Nollywood: como a Nigéria se tornou o segundo país que mais produz filmes no mundo
Com 1,2 mil títulos por ano, eles só ficam atrás da Índia em número de produções. Mas o cinema africano vai além do maior país do continente.
No início dos anos 1990, a Autoridade Nigeriana de Televisão (NTA) cancelou diversas telenovelas para cortar gastos. A emissora oficial era então a maior produtora de entretenimento do país, e a decisão deixou a classe artística alarmada. Não seria fácil viver de TV em meio à recessão econômica e às políticas do governo militar de Ibrahim Babangida, que depôs o também general Muhammadu Buhari em 1985. Foi aí que o cineasta Kenneth Nnebue teve uma ideia: chamou o diretor Chris Obi-Rapu e outros nomes da NTA para filmar, em 1992, o longa-metragem Living in Bondage (Vivendo no Cativeiro, em português).
O projeto contava com um orçamento de US$ 12 mil, que mal cobria os custos de produção, o roteiro estava em igbo (umas das mais de 500 línguas faladas na Nigéria), e a distribuição usava fitas VHS baratas. No papel, a aposta tinha tudo para dar errado. Mas o filme caiu no gosto dos nigerianos e vendeu mais de 500 mil cópias em poucas semanas. Inspirada na façanha de Nnebue, toda uma geração de entusiastas se aventurou na sétima arte, mesmo com pouca grana e experiência. Assim nasceu a meio artesanal, meio noveleira Nollywood, que lança em média 1,2 mil títulos por ano. Nesse quesito, é a segunda maior indústria cinematográfica do mundo, à frente de Hollywood e atrás da indiana Bollywood.
O relativo sucesso desse modelo de cinema é o resultado de uma mistura de fatores. Os filmes nigerianos se valem de gêneros populares, como a tradição do teatro itinerante iorubá, e extraem seu conteúdo de histórias urbanas de romance, riqueza, bruxaria. A forma mais comum de encontrar as produções é em VHS, CDs ou DVDs, vendidos em pacotes de até oito vídeos por US$ 4. Como capítulos de telenovelas, as cenas são preenchidas com diálogos longos, o que barateia os custos de produção.
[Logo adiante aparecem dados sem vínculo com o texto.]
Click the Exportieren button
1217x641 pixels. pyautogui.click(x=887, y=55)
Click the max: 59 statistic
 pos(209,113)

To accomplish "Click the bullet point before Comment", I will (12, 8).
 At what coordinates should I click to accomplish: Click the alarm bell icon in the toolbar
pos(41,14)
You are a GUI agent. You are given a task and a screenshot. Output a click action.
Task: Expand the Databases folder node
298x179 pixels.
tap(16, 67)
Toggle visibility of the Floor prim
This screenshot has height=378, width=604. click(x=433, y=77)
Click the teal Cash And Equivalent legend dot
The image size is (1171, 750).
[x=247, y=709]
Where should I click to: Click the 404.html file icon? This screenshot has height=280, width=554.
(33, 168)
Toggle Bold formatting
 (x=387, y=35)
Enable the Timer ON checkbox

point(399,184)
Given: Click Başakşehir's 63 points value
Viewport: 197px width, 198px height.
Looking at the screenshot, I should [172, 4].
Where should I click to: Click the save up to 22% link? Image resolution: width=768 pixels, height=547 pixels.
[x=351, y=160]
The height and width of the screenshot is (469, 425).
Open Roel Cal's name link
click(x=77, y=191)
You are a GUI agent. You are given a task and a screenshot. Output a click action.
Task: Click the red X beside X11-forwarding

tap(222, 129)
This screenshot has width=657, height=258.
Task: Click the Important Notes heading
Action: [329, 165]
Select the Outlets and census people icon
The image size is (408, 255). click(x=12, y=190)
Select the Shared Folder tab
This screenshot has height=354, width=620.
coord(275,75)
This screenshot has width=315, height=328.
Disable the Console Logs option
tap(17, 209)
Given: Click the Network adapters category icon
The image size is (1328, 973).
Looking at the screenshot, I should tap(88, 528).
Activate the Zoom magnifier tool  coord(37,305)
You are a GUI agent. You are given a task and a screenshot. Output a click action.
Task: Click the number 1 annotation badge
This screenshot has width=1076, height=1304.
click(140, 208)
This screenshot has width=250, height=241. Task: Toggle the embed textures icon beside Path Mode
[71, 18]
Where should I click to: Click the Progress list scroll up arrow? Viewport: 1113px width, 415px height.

Os nigerianos produzem cerca de 50 filmes toda semana.
Claro que o faturamento é relativamente baixo. O faturamento anual fica na casa dos US$ 250 milhões – enquanto cada filme grande de Hollywood faz normalmente, quatro vezes isso. Mas os cineastas da Nigéria conseguiram algo que ainda não acontece no Brasil: convencer a população a assistir com frequência os filmes nacionais.
A CENA CULT
Os cineastas de Nollywood não são os primeiros da África. Um dos idealizadores do cinema africano foi, na verdade, o senegalês Ousmane Sembène, que ajudou a consolidar o movimento cinematográfico das ex-colônias francesas. Fundado em 1969, o Festival Pan-Africano de Cinema e Televisão de Ouagadougou (Fespaco), em Burkina Faso, é a principal vitrine dessa escola. A maioria desses produtores, porém, ainda é dependente dos recursos financeiros e técnicos da França. Em função disso, alguns dos maiores nomes do cinema franco-africano acabaram migrando, como é o caso do tunisiano Abdellatif Kechiche e do mauritano Abderrahmane Sissako, ambos vencedores no Festival de Cannes.
Em Moçambique, a sétima arte tem um brasileiro entre seus destaques. Em 1977, o gaúcho Licínio Azevedo chegou ao país a convite do recém-empossado governo local e acabou ficando por lá. O então jornalista de 26 anos queria acompanhar de perto os movimentos de independência africanos. Inicialmente, Azevedo trabalhou no Instituto de Cinema de Moçambique, onde escreveu seus primeiros roteiros ao lado de cineastas como Ruy Guerra, um dos mestres do Cinema Novo, e os franceses Jean Rouch e Jean-Luc Godard. Contrário à postura colonizadora, o estilo de direção de Azevedo prioriza a fala espontânea dos personagens e usa cenários reais com sons naturais. Ele também produziu alguns dos mais aclamados documentários sobre a experiência pós-colonial e pós-guerra civil moçambicana, como A Árvore dos Antepassados (1994) e A Guerra da Água (1996).